How is it wrong? all instances of a program can access uniforms but only one instance can access the position colour data that was put into it, from my understanding ins are basically arguments/parameters provided to an instance while uniforms are something like a file just usually super tiny

Because it isn’t correct. I am not inventing terminology to be argumentative. I’m basically summarizing the OpenGL Shading Language specification which defines these terms:

The scope of a variable is determined by where it is declared. If it is declared outside all function definitions, it has global scope, which starts from where it is declared and persists to the end of the shader it is declared in. If it is declared in a while test or a for statement, then it is scoped to the end of the following sub-statement. If it is declared in an if or else statement, it is scoped to the end of that statement. (See “Selection” and “Iteration” for the location of statements and sub-statements.) Otherwise, if it is declared as a statement within a compound statement, it is scoped to the end of that compound statement. If it is declared as a parameter in a function definition, it is scoped until the end of that function definition. A function’s parameter declarations and body together form a single scope nested in the global scope. The if statement’s expression does not allow new variables to be declared, hence does not form a new scope.

I am not making these terms up. I am not using them arbitrarily or however I want. The document that defines what the OpenGL Shading language actually is defines these concepts as I have outlined them.

You don’t have to like these terms. But if you want to effectively communicate with other people, you have to use these terms in the agreed-upon fashion. And when talking about a construct like GLSL that has an actual document defining what language is, you should defer to the standard definitions for these terms since everyone else does.

You could also think of it as all instances of a program getting the same copy of uniform values but different in values.

But either way, this has nothing to do with “scope” as the language defines it. These are storage classes: they define how the variable gets its data. Scope defines who can access the variable.

Thought I understood with this statement then after thinking about it more I realised I still don’t understand, where do they source from?

It depends on the storage class. Indeed, that’s what the storage class is for: defining how the variable gets its data.

uniform variables get their data from values set in the program object. in variables get their data from values provided by prior stages in the pipeline.

In C/C++, when you declare a function-local variable, each instance of that function has a separate variable. When you declare a function-local variable with the static storage qualifier, every instance of that function is accessing the same variable.

That’s the kind of difference we’re talking about. Storage qualifiers specify where the variable lives. In C and C++, you can think of a function instance getting a block of memory to itself and also having a block of memory that all instances of that function can access. Non-static variables live in the first block, while static variables live in the second.

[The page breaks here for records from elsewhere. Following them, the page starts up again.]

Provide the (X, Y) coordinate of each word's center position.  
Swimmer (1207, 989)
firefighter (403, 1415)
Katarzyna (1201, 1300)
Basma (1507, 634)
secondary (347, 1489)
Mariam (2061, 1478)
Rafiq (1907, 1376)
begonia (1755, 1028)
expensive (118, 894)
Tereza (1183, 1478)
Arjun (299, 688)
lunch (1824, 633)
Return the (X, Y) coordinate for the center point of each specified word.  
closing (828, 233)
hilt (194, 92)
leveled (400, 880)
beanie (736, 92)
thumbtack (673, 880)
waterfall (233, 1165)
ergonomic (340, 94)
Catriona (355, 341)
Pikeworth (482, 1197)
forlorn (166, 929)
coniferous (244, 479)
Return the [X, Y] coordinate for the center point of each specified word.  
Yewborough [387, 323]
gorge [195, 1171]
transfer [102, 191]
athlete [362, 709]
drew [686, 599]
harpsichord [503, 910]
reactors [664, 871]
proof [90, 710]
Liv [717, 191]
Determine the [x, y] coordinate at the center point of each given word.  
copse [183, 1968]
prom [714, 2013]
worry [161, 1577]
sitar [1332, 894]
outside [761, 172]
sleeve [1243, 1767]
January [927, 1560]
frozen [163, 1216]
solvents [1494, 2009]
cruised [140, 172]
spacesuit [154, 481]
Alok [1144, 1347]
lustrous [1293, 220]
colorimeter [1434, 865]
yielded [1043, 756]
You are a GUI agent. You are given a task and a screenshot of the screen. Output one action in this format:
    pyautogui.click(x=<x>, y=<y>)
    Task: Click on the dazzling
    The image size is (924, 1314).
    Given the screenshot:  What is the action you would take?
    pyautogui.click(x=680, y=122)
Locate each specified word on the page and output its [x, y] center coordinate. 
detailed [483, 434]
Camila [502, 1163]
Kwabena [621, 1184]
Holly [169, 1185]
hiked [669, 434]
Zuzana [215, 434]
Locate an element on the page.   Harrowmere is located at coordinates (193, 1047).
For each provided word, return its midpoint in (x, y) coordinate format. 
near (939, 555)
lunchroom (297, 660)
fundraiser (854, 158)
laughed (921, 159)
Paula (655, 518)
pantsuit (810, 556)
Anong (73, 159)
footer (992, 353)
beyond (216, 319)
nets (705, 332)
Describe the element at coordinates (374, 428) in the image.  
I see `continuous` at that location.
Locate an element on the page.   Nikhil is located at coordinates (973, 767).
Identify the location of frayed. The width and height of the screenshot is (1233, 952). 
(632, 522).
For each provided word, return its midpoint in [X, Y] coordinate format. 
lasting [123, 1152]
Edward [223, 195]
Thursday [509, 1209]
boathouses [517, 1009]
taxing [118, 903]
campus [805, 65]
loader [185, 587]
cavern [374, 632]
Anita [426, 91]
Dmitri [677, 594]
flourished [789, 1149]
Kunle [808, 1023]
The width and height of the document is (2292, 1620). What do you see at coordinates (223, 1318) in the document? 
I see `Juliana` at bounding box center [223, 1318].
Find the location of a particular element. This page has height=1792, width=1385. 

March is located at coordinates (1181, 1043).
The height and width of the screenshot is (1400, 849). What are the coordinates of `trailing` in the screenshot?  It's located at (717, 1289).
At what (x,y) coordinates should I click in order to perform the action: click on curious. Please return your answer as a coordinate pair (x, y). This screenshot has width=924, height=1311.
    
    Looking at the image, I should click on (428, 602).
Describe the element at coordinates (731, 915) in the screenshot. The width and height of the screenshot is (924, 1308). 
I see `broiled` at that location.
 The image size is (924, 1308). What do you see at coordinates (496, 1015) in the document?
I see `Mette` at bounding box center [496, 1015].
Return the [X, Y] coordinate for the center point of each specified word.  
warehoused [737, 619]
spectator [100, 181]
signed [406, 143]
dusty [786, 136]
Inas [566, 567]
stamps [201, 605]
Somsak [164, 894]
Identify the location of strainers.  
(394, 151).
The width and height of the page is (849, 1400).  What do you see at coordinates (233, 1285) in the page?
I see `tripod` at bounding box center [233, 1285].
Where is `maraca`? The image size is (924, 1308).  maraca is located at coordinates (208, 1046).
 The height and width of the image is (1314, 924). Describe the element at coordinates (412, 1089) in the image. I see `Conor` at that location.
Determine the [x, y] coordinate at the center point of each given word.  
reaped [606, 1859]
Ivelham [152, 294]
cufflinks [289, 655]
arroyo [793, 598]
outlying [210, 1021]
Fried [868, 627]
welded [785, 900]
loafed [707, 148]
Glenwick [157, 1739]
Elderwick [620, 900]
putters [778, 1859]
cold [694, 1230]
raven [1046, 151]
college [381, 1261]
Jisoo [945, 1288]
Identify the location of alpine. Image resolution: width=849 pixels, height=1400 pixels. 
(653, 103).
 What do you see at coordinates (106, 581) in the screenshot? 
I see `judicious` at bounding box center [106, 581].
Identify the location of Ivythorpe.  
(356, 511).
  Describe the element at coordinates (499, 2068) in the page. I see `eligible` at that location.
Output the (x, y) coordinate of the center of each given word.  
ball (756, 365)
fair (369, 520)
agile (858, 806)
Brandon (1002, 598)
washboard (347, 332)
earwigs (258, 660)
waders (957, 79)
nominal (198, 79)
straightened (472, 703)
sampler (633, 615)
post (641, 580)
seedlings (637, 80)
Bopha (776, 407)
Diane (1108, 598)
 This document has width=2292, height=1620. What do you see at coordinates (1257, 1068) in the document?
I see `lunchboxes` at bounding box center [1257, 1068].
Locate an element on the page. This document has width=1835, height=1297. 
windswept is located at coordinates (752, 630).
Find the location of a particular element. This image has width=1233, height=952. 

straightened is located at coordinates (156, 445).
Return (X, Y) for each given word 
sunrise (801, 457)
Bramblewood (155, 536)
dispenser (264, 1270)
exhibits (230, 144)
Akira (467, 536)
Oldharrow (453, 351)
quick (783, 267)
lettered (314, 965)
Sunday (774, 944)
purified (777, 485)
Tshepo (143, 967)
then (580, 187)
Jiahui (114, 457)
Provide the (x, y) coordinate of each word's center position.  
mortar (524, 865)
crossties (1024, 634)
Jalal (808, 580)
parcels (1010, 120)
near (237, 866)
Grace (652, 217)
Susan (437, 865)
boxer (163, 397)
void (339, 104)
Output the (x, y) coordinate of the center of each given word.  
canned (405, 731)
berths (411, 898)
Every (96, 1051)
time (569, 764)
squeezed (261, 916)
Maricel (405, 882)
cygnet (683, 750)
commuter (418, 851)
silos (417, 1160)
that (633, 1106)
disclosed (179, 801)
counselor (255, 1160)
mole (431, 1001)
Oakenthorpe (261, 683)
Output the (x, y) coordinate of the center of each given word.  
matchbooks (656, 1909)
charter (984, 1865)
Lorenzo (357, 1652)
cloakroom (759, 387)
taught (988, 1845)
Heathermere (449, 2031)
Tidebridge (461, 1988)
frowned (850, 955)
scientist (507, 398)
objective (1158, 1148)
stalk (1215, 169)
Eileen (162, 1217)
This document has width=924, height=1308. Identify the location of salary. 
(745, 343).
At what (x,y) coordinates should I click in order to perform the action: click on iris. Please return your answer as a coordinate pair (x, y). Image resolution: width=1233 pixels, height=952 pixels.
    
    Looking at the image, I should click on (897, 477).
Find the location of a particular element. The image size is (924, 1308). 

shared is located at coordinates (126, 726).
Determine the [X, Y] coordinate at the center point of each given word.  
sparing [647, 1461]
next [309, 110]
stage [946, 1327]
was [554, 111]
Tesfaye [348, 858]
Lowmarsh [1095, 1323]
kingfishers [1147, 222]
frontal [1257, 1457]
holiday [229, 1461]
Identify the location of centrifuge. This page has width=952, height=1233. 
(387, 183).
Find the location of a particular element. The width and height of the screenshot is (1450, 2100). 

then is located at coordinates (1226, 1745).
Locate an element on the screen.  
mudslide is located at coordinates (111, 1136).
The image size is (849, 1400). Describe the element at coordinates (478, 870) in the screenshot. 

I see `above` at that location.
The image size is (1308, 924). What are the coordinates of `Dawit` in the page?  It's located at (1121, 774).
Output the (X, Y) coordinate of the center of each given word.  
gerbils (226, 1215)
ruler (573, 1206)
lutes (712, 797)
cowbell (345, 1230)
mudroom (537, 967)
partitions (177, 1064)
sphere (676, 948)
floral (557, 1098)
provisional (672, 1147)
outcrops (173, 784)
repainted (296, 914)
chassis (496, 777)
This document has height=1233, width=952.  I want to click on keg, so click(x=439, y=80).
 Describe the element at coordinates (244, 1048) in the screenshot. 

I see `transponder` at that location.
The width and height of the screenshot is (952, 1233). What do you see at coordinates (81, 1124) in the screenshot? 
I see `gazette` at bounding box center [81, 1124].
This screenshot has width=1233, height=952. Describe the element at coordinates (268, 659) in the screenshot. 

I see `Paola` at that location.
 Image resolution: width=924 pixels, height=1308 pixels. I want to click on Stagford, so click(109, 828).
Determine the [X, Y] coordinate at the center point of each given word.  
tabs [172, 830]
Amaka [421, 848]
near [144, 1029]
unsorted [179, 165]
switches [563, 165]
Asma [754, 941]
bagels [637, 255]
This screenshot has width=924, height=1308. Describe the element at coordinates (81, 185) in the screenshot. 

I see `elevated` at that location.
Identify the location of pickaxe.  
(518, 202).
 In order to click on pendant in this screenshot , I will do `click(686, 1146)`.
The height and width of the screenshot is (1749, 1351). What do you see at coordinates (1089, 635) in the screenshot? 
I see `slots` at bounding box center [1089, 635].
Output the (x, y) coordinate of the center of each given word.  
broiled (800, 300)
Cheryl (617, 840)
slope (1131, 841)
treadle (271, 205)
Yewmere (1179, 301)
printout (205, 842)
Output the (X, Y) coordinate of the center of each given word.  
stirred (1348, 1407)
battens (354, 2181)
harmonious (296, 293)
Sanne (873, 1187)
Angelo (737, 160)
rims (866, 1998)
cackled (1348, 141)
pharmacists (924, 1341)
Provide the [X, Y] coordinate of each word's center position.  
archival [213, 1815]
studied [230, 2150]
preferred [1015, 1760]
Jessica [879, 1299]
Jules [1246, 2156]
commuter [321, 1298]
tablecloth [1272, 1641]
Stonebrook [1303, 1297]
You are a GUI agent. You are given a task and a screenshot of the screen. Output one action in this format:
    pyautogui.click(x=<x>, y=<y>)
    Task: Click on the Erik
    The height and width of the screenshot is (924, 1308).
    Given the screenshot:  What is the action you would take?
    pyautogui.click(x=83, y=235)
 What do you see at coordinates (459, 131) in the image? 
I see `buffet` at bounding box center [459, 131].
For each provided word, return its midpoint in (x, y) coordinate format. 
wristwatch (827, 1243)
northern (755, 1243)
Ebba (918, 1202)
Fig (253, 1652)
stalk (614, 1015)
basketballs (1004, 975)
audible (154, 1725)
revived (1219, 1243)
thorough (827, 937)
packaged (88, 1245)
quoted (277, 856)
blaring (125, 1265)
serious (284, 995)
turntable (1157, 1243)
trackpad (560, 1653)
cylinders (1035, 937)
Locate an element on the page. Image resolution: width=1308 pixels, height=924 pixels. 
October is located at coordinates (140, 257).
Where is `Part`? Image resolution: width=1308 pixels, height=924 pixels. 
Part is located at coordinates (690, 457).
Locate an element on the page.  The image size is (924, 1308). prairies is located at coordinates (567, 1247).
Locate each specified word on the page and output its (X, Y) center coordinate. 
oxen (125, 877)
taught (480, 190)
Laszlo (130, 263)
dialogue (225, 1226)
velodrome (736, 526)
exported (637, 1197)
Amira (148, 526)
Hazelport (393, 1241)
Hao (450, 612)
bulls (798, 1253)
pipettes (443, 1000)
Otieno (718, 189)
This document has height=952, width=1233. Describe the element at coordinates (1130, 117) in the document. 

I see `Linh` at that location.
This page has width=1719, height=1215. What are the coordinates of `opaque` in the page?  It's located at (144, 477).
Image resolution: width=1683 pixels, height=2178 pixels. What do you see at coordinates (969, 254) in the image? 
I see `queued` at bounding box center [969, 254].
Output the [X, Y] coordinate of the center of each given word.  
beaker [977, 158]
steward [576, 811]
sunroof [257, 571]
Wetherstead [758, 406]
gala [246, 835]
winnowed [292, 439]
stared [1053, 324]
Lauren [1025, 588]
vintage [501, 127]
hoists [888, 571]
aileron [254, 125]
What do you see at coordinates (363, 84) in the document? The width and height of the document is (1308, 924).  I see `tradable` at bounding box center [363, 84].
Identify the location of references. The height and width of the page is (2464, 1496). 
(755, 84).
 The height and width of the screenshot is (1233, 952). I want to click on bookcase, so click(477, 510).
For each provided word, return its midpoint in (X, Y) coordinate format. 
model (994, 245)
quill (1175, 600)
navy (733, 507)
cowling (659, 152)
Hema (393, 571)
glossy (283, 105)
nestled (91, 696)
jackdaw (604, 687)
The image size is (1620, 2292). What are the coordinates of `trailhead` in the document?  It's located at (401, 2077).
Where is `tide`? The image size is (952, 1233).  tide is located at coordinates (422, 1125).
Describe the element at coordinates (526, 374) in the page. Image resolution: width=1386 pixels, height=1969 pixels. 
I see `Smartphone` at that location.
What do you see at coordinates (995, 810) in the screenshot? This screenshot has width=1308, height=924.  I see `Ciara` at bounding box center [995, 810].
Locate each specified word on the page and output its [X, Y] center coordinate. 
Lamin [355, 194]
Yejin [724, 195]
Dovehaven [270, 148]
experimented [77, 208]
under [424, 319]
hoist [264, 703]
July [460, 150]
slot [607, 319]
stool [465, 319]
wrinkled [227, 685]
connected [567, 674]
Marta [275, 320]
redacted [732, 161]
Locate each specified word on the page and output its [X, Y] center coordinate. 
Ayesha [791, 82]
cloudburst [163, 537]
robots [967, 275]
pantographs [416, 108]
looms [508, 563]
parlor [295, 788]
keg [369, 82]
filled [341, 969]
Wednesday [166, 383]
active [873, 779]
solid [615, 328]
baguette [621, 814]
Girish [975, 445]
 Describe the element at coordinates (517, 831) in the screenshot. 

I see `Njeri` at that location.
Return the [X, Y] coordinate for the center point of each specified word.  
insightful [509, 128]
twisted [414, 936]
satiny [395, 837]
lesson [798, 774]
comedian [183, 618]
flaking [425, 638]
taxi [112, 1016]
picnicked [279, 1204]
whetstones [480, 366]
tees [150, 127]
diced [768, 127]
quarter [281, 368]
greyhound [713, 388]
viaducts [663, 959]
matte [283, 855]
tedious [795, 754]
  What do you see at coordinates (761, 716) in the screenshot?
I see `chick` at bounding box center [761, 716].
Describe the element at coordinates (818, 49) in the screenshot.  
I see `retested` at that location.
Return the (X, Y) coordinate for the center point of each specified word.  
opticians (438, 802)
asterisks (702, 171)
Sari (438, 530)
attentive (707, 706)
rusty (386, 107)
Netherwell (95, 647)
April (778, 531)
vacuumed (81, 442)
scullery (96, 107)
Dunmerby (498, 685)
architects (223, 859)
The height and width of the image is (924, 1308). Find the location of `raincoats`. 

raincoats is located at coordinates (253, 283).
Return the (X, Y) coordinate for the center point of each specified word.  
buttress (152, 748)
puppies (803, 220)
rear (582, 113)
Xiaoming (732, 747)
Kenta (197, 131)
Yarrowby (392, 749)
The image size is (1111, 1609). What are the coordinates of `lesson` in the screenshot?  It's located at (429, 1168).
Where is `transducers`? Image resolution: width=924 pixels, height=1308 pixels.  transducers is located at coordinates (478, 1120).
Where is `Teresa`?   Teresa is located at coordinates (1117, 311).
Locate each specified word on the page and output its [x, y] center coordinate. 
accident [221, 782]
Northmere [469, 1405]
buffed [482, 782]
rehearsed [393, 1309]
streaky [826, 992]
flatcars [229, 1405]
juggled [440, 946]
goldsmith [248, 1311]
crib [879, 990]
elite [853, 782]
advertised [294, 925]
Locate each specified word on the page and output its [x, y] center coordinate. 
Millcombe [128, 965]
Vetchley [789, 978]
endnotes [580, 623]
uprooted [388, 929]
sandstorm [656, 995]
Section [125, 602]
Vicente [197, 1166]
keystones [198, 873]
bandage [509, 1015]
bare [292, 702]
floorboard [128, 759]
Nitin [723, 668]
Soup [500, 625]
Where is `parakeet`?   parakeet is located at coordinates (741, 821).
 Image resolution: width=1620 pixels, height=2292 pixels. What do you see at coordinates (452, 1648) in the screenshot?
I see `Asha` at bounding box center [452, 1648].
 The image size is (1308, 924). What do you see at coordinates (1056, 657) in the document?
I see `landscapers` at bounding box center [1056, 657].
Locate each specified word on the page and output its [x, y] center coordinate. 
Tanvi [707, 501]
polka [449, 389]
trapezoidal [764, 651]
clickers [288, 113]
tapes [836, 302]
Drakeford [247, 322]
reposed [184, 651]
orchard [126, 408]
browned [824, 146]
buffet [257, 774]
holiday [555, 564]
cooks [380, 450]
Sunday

This is not meant to be a 1:1 analogy between C and GLSL. I only intend for it to describe the kind of thing that a storage qualifier represents: where the variable lives in memory. A shader instance could be said to have different pools of memory (we don’t care about how this is implemented), and each storage qualifier represents a different pool of memory. Some pools are shared between instances of the same program, and some are specific to an instance.

Exactly how that works depends on a lot of things, but again, this is a high-level overview of the kind of distinction we’re talking about.

1 Like

Okay that’s somewhat easier to understand, so would I be correct in thinking of the uniform something like a static class member, in being something like a instance based class member and out being something like an instance based class member holding a pointer to mapped data from memory?